Big Data - Hive SQL
Hive SQL
1. Primitive types
- Types are associated with the columns in the tables. The following Primitive types are supported:
- Integers
- TINYINT—1 byte integer
- SMALLINT—2 byte integer
- INT—4 byte integer
- BIGINT—8 byte integer
- Boolean type
- BOOLEAN—TRUE/FALSE
- Floating point numbers
- FLOAT—single precision
- DOUBLE—Double precision
- Fixed point numbers
- DECIMAL—a fixed point value of user defined scale and precision
- String types
- STRING—sequence of characters in a specified character set
- VARCHAR—sequence of characters in a specified character set with a maximum length
- CHAR—sequence of characters in a specified character set with a defined length
- Date and time types
- TIMESTAMP — A date and time without a timezone (“LocalDateTime” semantics)

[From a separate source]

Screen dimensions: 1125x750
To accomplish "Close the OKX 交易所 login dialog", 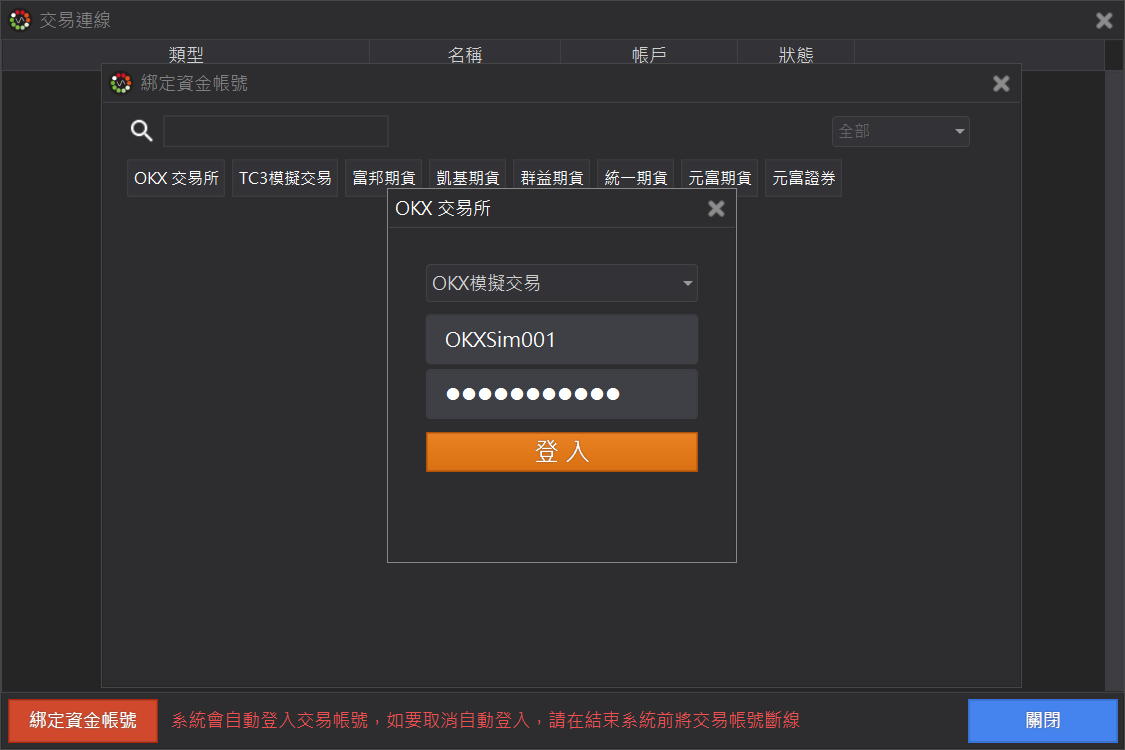I will click(x=716, y=209).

- TIMESTAMP WITH LOCAL TIME ZONE — A point in time measured down to nanoseconds (“Instant” semantics)
- DATE—a date
- Binary types
- BINARY—a sequence of bytes
The Types are organized in the following hierarchy (where the parent is a super type of all the children instances):
This type hierarchy defines how the types are implicitly converted in the query language. Implicit conversion is allowed for types from child to an ancestor. So when a query expression expects type1 and the data is of type2, type2 is implicitly converted to type1 if type1 is an ancestor of type2 in the type hierarchy. Note that the type hierarchy allows the implicit conversion of STRING to DOUBLE.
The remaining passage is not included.